Would you transcribe the whole listing exactly and drop its images?
☆ ☆ ☆ ☆ ☆
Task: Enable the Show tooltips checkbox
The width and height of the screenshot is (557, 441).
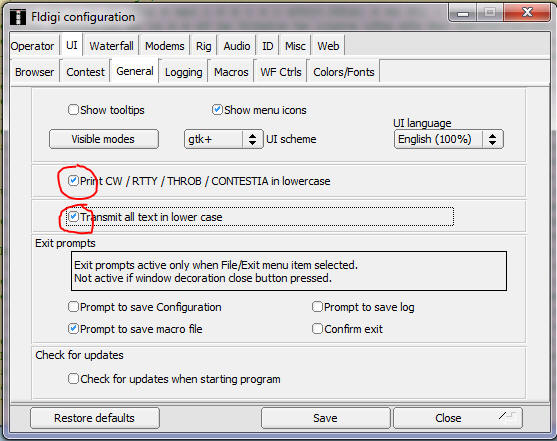Action: pos(73,109)
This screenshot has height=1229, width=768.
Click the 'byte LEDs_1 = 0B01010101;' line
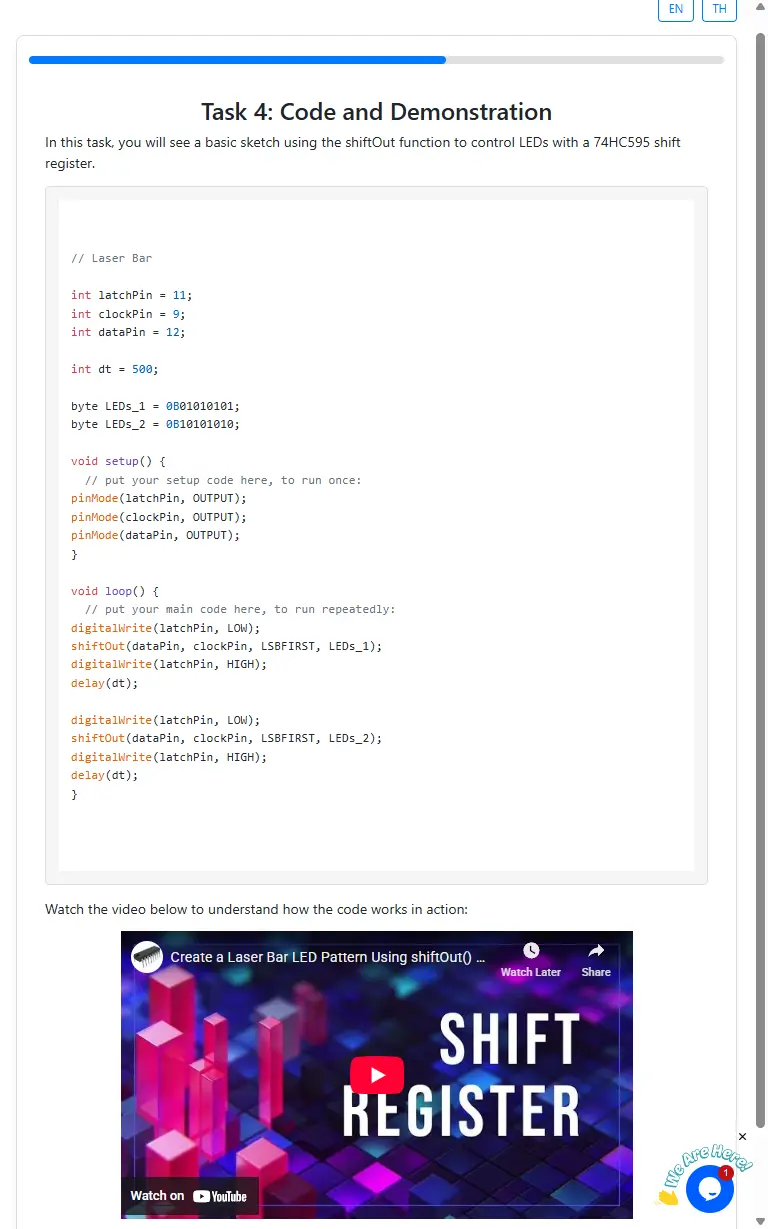coord(155,406)
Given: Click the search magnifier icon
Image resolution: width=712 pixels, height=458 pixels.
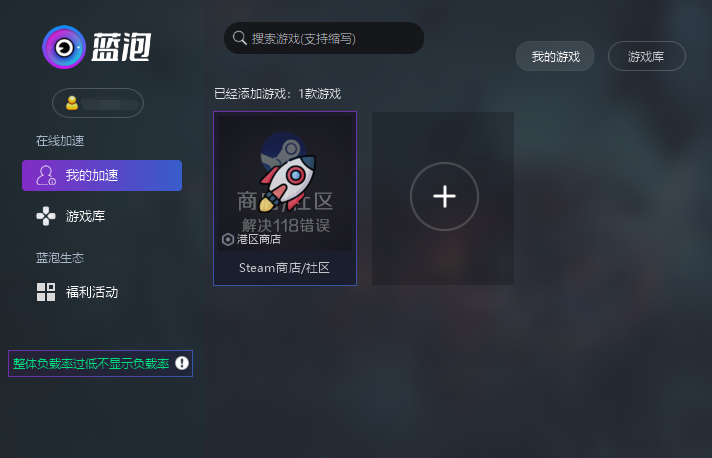Looking at the screenshot, I should [240, 38].
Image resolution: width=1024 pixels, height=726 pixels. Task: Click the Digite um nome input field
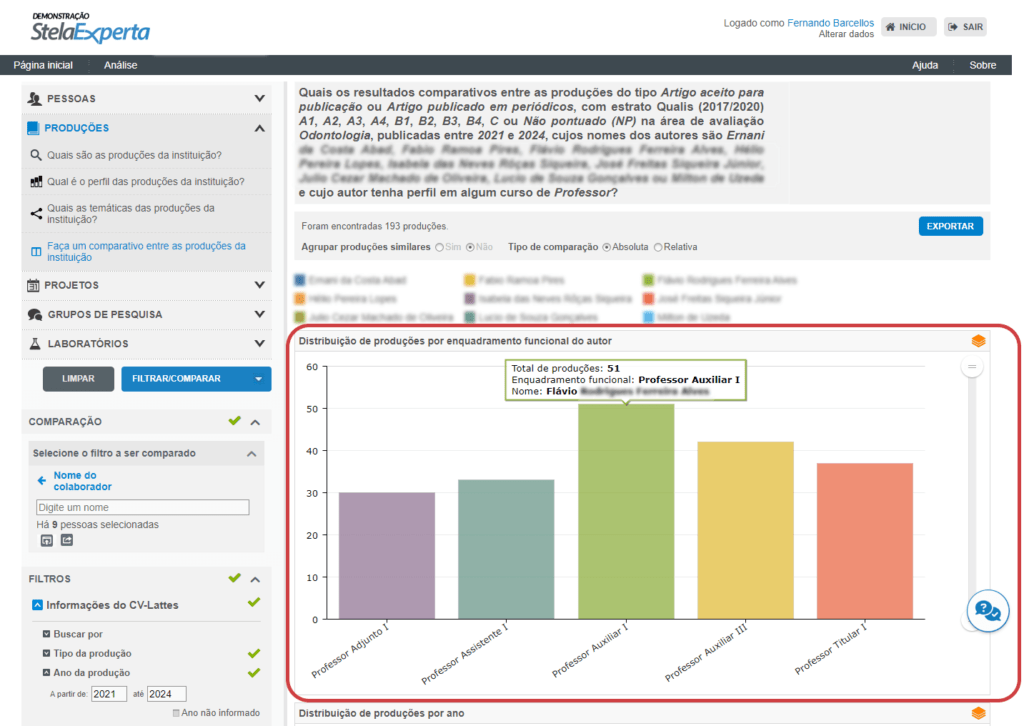point(142,507)
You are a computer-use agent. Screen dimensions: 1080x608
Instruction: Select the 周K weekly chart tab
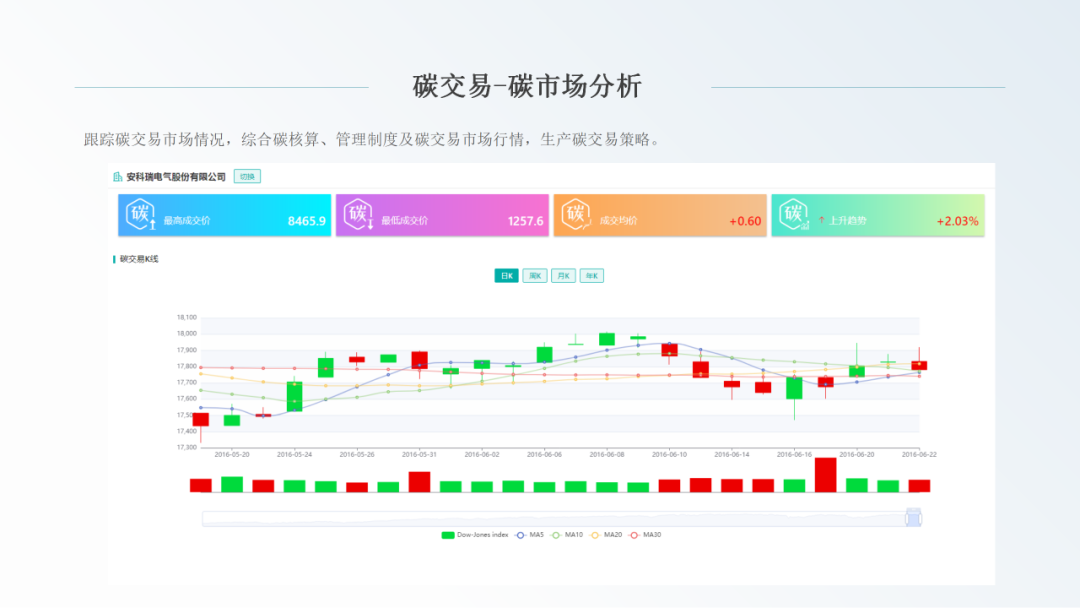click(535, 276)

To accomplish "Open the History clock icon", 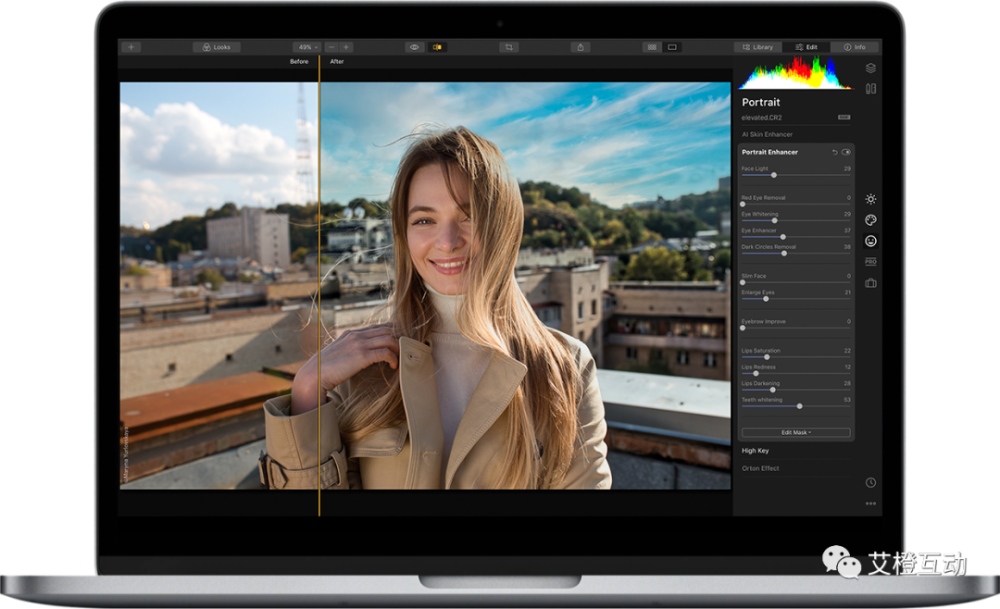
☆ ☆ ☆ ☆ ☆
== TASK ANSWER ==
Task: Enable the Show tooltips checkbox
The width and height of the screenshot is (557, 441).
Action: pos(73,109)
This screenshot has height=1229, width=768.
Click the 'byte LEDs_1 = 0B01010101;' line
coord(155,406)
Given: Click the search magnifier icon
Image resolution: width=712 pixels, height=458 pixels.
Looking at the screenshot, I should [240, 38].
Image resolution: width=1024 pixels, height=726 pixels. Task: Click the Digite um nome input field
point(142,507)
You are a computer-use agent. Screen dimensions: 1080x608
Instruction: Select the 周K weekly chart tab
click(535, 276)

To accomplish "Open the History clock icon", 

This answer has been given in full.